After the preliminary match, if more than one measured peak or notch remains in any one PDF confidence interval, the measured peak and notch with the highest prominence value is selected as the real measured peak or notch of this PDF, and the redundant ones are discarded. Finally, all remaining peak prominence values and notch prominence values were scaled to be between 0 and 1, respectively.

Once peak and notch matching and selection was finished, Bayesian weights were calculated to select the most likely species. From Bayes’s rule, the posterior probability of a parameter given its measurement is proportional to the product of the likelihood function of the measurement given the parameter and the prior probability of the parameter41, as shown in Eq. (12).

$$\begin{aligned} P_{\varvec{\Theta \mid Y}}(\varvec{\theta _i} \mid \varvec{y_i}) \propto f_{\varvec{Y \mid \Theta }}(\varvec{y_i} \mid \varvec{\theta _i}) P_{\varvec{\Theta }}(\varvec{\theta _i}) \end{aligned}$$
(12)

therefore, substitution of the posterior probability in Eq. (9) yields

$$\begin{aligned} w(\varvec{\theta _i} \mid \varvec{y_i}) = f_{\varvec{Y \mid \Theta }}(\varvec{y_i} \mid \varvec{\theta _i}) *P_{\varvec{\Theta }}(\varvec{\theta _i}) * \varvec{p_i} \end{aligned}$$
(13)
Figure 6
figure 6

Example of feature matching. The top plots show a set of measured peaks and notches matched with both Gg’s PDFs (a) and Lo’s PDFs (b) parameter peaks and notches like in Fig. 5 during the feature matching and selection step.

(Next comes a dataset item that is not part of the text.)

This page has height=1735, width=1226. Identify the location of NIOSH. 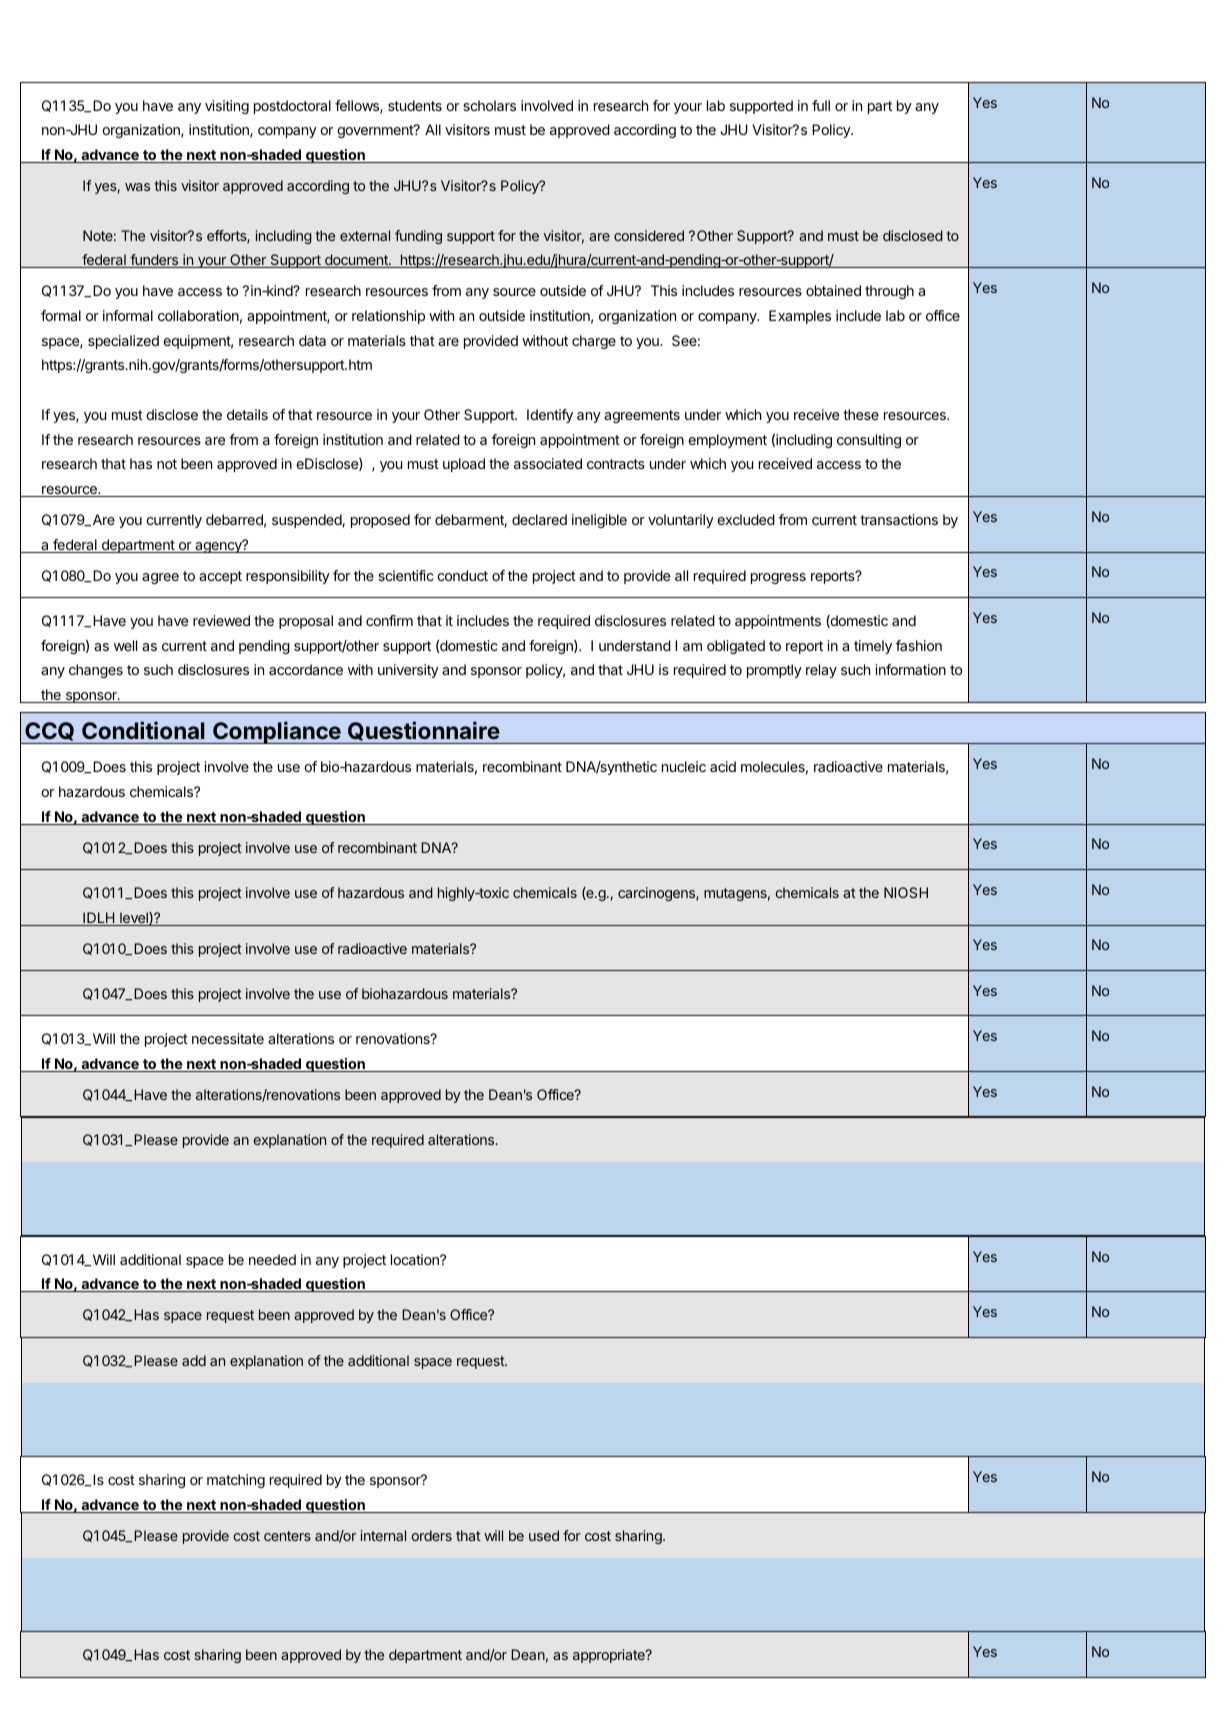
(906, 892).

Middle plots show how closely to the parameter PDFs that the measured peaks match either Gg (c) or Lo (d) and their weight calculations. The width of each PDF represents its 95% confidence interval, and the ordinate represents the weight value. Subplots (e) and (f) show the same weight calculations for notches. The final weight value is the summation of all weight values of peaks and notches matched with Gg or Lo.

With all PDFs and a priori probabilities from Soldevilla et al. (2008), the weight value in terms of Gg and Lo given a set of measurements, \(\varvec{y}\), was obtained by Eqs. (13) and (14)

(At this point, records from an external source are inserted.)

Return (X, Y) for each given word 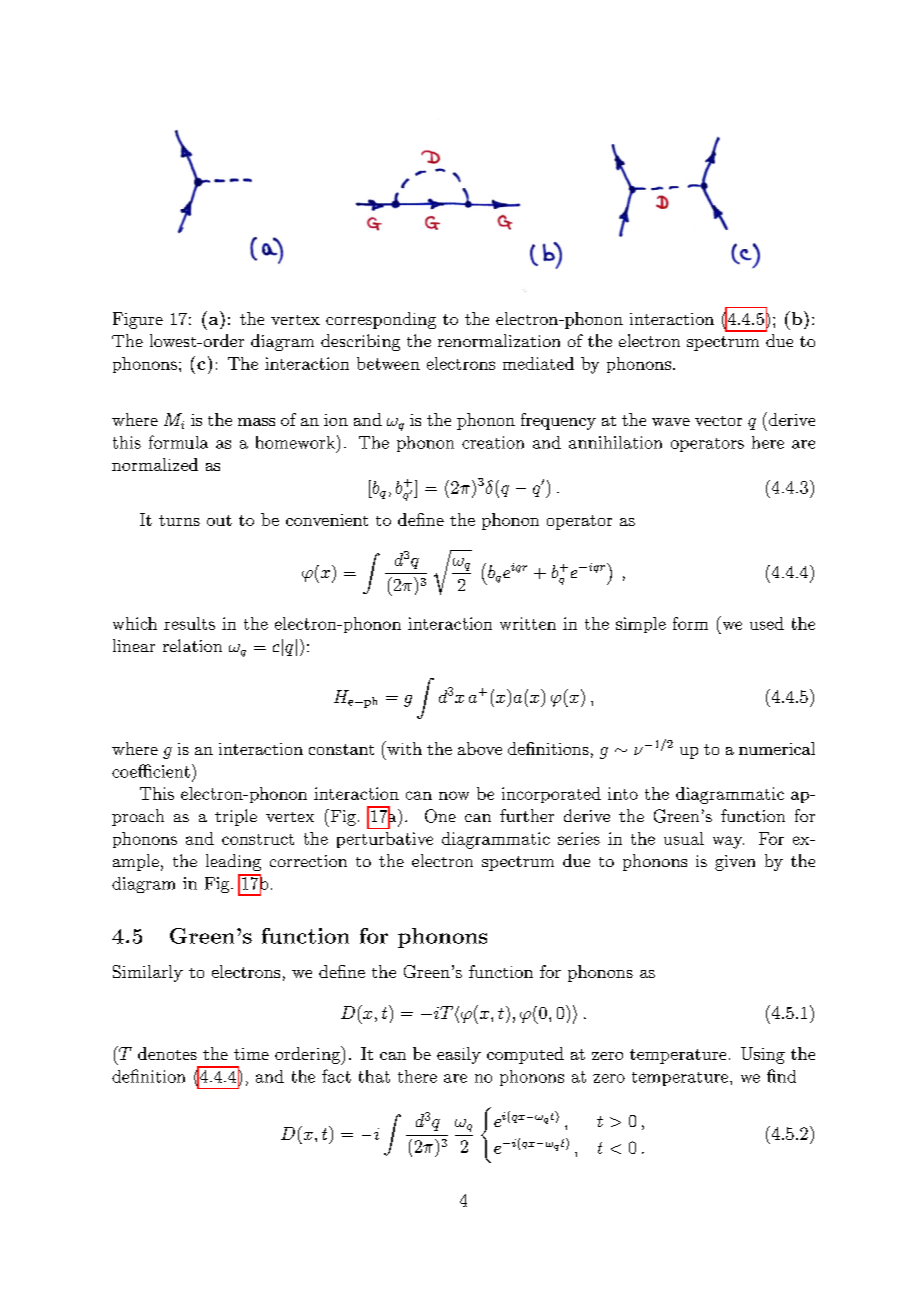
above (480, 748)
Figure (138, 320)
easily (459, 1055)
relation (192, 645)
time (251, 1054)
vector (718, 421)
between (388, 363)
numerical (777, 748)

$$\begin{aligned} w(Gg \mid \varvec{y}) = \sum _{\forall i} w(\varvec{\theta _i} \mid \varvec{y_i}) \qquad w(Lo \mid \varvec{y}) = \sum _{\forall j} w(\varvec{\theta _j} \mid \varvec{y_j}) \end{aligned}$$
(14)

where \(\varvec{y_i}\) and \(\varvec{y_j}\) are the remaining measured peaks and notches that were matched with Gg’s PDFs and Lo’s PDFs after the matching and matching step. The feature matching and selection results and the weight calculation process are shown in Fig. 6.

The last step was a comparison between weight values in terms of Gg and Lo. If \(w(Lo \mid \varvec{y}) > w(Gg \mid \varvec{y})\), the signal was labeled an Lo signal; otherwise, it was labeled a Gg signal. The classifier is illustrated in Fig. 7. The weight values are significant to three digits because weights are normally smaller than 1.000 and three significant digits was sufficient for comparing all calculated weight values for these audio files. In the case that the weight comparison is equal to three significant digits (even though this never happened in these 174 signals), the Bayesian VMD algorithm will automatically classify the input as a Gg signal given that the highest precision (85.91%) by the Bayesian VMD Method was achieved on Gg.

Figure 7
figure 7

Block diagram of the Bayesian VMD Method classifier.